ENGLISH MASTER IN THE MORGAN
SCHOOL
TO
HENRY A. BEERS
PROFESSOR OF ENGLISH
LITERATURE IN YALE UNIVERSITY
WHO FIRST
AROUSED MY INTEREST IN DRYDEN
AND DIRECTED MY
STUDY OF HIS WORKS
THIS VOLUME IS RESPECTFULLY INSCRIBED
PREFACE.
To edit an English classic for study in secondary schools is difficult.
The lack of anything like uniformity in the type of examination
required by the colleges and universities complicates treatment. Not
only do two distinct institutions differ in the scope and character of
their questions, but the same university varies its demands from year to
year. The only safe course to pursue is, therefore, a generally
comprehensive one. But here, again, we are hampered by limited space,
and are forced to content ourselves with a bare outline, which the
individual instructor can fill in as much or as little as he pleases.

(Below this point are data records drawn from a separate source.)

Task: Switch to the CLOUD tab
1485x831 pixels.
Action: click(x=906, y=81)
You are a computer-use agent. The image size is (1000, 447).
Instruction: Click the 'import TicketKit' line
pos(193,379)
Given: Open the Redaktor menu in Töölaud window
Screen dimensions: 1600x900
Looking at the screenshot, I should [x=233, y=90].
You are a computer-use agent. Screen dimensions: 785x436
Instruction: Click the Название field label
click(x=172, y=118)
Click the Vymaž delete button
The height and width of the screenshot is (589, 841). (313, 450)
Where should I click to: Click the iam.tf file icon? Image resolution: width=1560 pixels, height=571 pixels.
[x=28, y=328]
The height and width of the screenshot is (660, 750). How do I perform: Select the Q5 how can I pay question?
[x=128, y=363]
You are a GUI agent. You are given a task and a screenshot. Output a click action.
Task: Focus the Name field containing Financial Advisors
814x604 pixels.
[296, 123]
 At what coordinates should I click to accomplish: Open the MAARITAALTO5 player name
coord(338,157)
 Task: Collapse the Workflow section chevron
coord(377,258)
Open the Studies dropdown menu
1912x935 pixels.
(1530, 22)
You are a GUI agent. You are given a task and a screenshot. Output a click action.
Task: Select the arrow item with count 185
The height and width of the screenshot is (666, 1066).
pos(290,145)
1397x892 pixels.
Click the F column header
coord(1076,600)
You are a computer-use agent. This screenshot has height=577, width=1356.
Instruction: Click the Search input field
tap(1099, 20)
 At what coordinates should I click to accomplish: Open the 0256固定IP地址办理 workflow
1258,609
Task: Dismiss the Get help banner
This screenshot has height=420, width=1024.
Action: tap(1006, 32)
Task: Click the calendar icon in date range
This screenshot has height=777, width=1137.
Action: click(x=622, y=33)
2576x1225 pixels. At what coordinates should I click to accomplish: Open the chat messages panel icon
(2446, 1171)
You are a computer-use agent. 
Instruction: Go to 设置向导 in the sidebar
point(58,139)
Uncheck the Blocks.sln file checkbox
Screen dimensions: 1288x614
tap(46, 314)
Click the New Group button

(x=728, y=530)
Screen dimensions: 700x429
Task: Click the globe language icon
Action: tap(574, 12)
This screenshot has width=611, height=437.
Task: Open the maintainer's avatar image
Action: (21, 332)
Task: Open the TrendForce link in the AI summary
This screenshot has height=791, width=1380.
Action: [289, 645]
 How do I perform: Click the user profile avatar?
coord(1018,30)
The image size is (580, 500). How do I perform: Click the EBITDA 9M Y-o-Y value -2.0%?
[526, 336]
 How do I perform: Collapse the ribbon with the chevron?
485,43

The ignorance of most of our classical students in regard to the history
of English literature is appalling; and yet it is impossible properly to
study a given work of a given author without some knowledge of the
background against which that particular writer stands. I have, therefore,
sketched the politics, society, and literature of the age in which Dryden
lived, and during which he gave to the world his _Palamon and Arcite_.
In the critical comments of the introduction I have contented myself

with little more than hints. That particular line of study, whether it
concerns the poet's style, his verse forms, or the possession of the
divine instinct itself, can be much more
satisfactorily developed by
the instructor, as the student's knowledge of the poem grows.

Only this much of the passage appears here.